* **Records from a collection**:
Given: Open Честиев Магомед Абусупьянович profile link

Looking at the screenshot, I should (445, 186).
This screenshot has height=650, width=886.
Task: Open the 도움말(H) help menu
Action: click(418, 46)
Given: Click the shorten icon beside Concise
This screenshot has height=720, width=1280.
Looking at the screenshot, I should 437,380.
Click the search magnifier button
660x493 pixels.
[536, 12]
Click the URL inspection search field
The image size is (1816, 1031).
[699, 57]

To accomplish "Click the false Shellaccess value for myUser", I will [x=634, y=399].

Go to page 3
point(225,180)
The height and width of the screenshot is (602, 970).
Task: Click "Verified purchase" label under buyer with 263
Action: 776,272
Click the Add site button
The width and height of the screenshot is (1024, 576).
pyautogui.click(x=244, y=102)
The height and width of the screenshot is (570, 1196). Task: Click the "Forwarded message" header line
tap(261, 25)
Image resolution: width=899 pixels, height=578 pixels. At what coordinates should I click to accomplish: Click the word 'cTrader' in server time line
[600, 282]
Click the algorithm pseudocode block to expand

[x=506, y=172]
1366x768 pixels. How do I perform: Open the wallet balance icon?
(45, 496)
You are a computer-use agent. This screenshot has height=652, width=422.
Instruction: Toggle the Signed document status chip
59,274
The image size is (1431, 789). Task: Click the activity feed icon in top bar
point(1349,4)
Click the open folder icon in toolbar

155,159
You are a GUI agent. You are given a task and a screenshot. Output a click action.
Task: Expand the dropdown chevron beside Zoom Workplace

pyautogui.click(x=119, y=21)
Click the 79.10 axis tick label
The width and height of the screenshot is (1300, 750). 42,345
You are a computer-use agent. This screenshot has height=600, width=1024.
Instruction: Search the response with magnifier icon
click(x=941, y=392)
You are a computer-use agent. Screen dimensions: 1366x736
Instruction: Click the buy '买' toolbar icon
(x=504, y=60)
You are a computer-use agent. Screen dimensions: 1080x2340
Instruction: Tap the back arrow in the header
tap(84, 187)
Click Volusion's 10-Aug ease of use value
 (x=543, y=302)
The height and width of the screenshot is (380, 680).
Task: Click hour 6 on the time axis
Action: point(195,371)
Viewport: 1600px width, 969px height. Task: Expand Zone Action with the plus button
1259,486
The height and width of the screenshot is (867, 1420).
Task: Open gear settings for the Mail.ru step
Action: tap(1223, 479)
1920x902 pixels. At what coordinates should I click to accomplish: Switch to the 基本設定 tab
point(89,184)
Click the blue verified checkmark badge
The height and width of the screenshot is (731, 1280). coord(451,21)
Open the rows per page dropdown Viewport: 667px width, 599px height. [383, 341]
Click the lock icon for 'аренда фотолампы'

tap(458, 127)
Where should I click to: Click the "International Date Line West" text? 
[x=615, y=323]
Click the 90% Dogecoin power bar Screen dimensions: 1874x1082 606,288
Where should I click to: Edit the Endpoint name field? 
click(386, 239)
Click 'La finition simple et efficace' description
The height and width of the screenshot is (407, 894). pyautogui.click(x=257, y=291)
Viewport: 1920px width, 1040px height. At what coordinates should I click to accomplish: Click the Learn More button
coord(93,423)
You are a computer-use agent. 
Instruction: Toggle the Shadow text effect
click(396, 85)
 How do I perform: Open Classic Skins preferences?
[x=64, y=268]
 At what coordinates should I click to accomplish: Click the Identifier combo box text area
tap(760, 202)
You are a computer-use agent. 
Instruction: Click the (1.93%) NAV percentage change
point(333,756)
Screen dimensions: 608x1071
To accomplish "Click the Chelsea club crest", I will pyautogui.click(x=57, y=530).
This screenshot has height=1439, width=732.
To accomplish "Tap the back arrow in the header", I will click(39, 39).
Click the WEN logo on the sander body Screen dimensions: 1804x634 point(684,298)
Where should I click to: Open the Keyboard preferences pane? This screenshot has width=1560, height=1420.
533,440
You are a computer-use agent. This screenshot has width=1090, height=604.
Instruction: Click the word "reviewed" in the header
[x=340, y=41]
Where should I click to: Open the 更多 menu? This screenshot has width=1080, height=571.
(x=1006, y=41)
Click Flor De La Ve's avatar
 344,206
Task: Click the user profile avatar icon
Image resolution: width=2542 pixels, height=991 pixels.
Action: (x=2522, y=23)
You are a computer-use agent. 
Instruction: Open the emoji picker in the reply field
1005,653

* **What the task requires**: Can you give every line above again, exactly as written?

* **Result of this exercise**:
Given: Open Честиев Магомед Абусупьянович profile link

Looking at the screenshot, I should (445, 186).
This screenshot has height=650, width=886.
Task: Open the 도움말(H) help menu
Action: click(418, 46)
Given: Click the shorten icon beside Concise
This screenshot has height=720, width=1280.
Looking at the screenshot, I should 437,380.
Click the search magnifier button
660x493 pixels.
[536, 12]
Click the URL inspection search field
The image size is (1816, 1031).
[699, 57]

To accomplish "Click the false Shellaccess value for myUser", I will [x=634, y=399].

Go to page 3
point(225,180)
The height and width of the screenshot is (602, 970).
Task: Click "Verified purchase" label under buyer with 263
Action: 776,272
Click the Add site button
The width and height of the screenshot is (1024, 576).
pyautogui.click(x=244, y=102)
The height and width of the screenshot is (570, 1196). Task: Click the "Forwarded message" header line
tap(261, 25)
Image resolution: width=899 pixels, height=578 pixels. At what coordinates should I click to accomplish: Click the word 'cTrader' in server time line
[600, 282]
Click the algorithm pseudocode block to expand

[x=506, y=172]
1366x768 pixels. How do I perform: Open the wallet balance icon?
(45, 496)
You are a computer-use agent. This screenshot has height=652, width=422.
Instruction: Toggle the Signed document status chip
59,274
The image size is (1431, 789). Task: Click the activity feed icon in top bar
point(1349,4)
Click the open folder icon in toolbar

155,159
You are a GUI agent. You are given a task and a screenshot. Output a click action.
Task: Expand the dropdown chevron beside Zoom Workplace

pyautogui.click(x=119, y=21)
Click the 79.10 axis tick label
The width and height of the screenshot is (1300, 750). 42,345
You are a computer-use agent. This screenshot has height=600, width=1024.
Instruction: Search the response with magnifier icon
click(x=941, y=392)
You are a computer-use agent. Screen dimensions: 1366x736
Instruction: Click the buy '买' toolbar icon
(x=504, y=60)
You are a computer-use agent. Screen dimensions: 1080x2340
Instruction: Tap the back arrow in the header
tap(84, 187)
Click Volusion's 10-Aug ease of use value
 (x=543, y=302)
The height and width of the screenshot is (380, 680).
Task: Click hour 6 on the time axis
Action: point(195,371)
Viewport: 1600px width, 969px height. Task: Expand Zone Action with the plus button
1259,486
The height and width of the screenshot is (867, 1420).
Task: Open gear settings for the Mail.ru step
Action: tap(1223, 479)
1920x902 pixels. At what coordinates should I click to accomplish: Switch to the 基本設定 tab
point(89,184)
Click the blue verified checkmark badge
The height and width of the screenshot is (731, 1280). coord(451,21)
Open the rows per page dropdown Viewport: 667px width, 599px height. [383, 341]
Click the lock icon for 'аренда фотолампы'

tap(458, 127)
Where should I click to: Click the "International Date Line West" text? 
[x=615, y=323]
Click the 90% Dogecoin power bar Screen dimensions: 1874x1082 606,288
Where should I click to: Edit the Endpoint name field? 
click(386, 239)
Click 'La finition simple et efficace' description
The height and width of the screenshot is (407, 894). pyautogui.click(x=257, y=291)
Viewport: 1920px width, 1040px height. At what coordinates should I click to accomplish: Click the Learn More button
coord(93,423)
You are a computer-use agent. 
Instruction: Toggle the Shadow text effect
click(396, 85)
 How do I perform: Open Classic Skins preferences?
[x=64, y=268]
 At what coordinates should I click to accomplish: Click the Identifier combo box text area
tap(760, 202)
You are a computer-use agent. 
Instruction: Click the (1.93%) NAV percentage change
point(333,756)
Screen dimensions: 608x1071
To accomplish "Click the Chelsea club crest", I will pyautogui.click(x=57, y=530).
This screenshot has height=1439, width=732.
To accomplish "Tap the back arrow in the header", I will click(39, 39).
Click the WEN logo on the sander body Screen dimensions: 1804x634 point(684,298)
Where should I click to: Open the Keyboard preferences pane? This screenshot has width=1560, height=1420.
533,440
You are a computer-use agent. This screenshot has width=1090, height=604.
Instruction: Click the word "reviewed" in the header
[x=340, y=41]
Where should I click to: Open the 更多 menu? This screenshot has width=1080, height=571.
(x=1006, y=41)
Click Flor De La Ve's avatar
 344,206
Task: Click the user profile avatar icon
Image resolution: width=2542 pixels, height=991 pixels.
Action: (x=2522, y=23)
You are a computer-use agent. 
Instruction: Open the emoji picker in the reply field
1005,653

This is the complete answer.